Whether the BDI will return to a positive level only time will tell, with predominantly positive international economic trends driving the current improvements. With the local economy still significantly smaller than last year the same time and consumers continuing to struggle with their financial burdens, it is difficult to see demand increasing at the same rate as we have noticed internationally.
Thus, while short term indicators are positive on the back of improved trading conditions as Covid pressures ease, overall South African economic fundamentals remain poor and thus a long-term recovery is unlikely unless these fundamentals are addressed.
“As revenues of companies are expected to improve in the short term, the pressure on cash flows to take advantage of improved conditions is likely to ease,” Van Jaarsveldt says. “The experience is likely to be particularly beneficial for exporters, especially in the mining, manufacturing and agricultural sectors.

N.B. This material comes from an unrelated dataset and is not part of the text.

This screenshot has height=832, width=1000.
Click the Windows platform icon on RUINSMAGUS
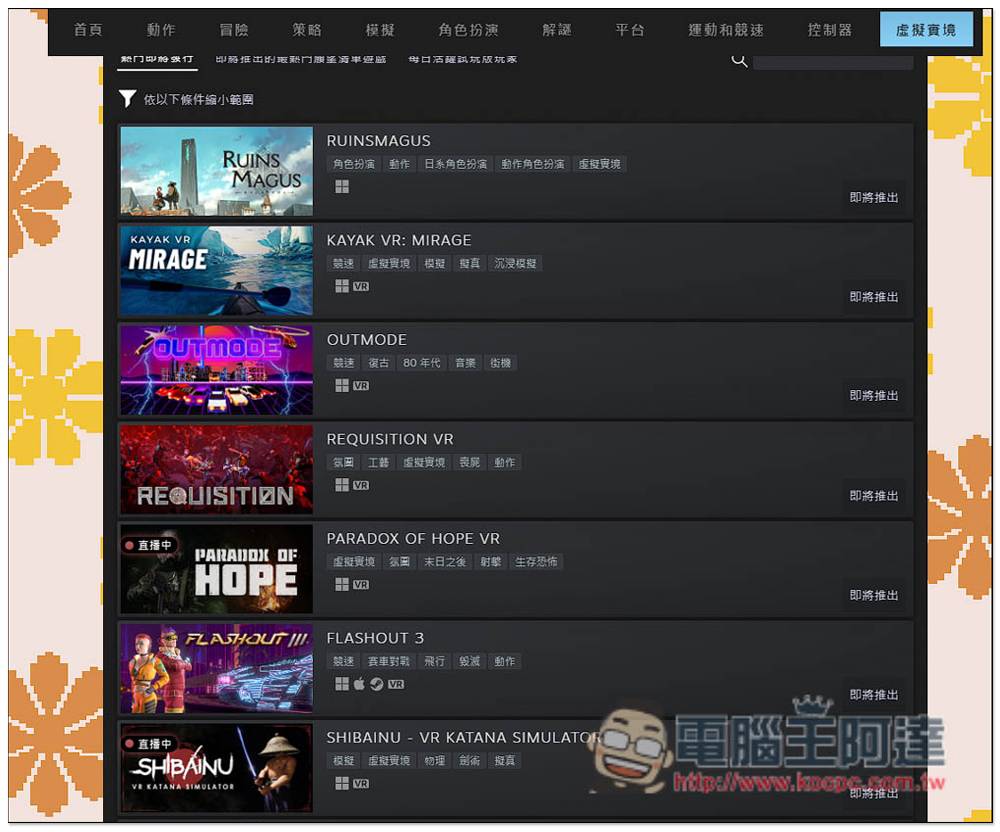[x=340, y=189]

“However, there are some risks in the economic outlook both domestically with the increased incidence of load-shedding and internationally with rising anxiety regarding the possibility of a tightening of monetary policy in the wake of sharp increases in inflation.
“As such the advice to all businesses, especially small businesses dependent on sustainable cash flows is to balance additional stock acquisition with sustained debt payments to ensure that they build a sustainable long-term business.”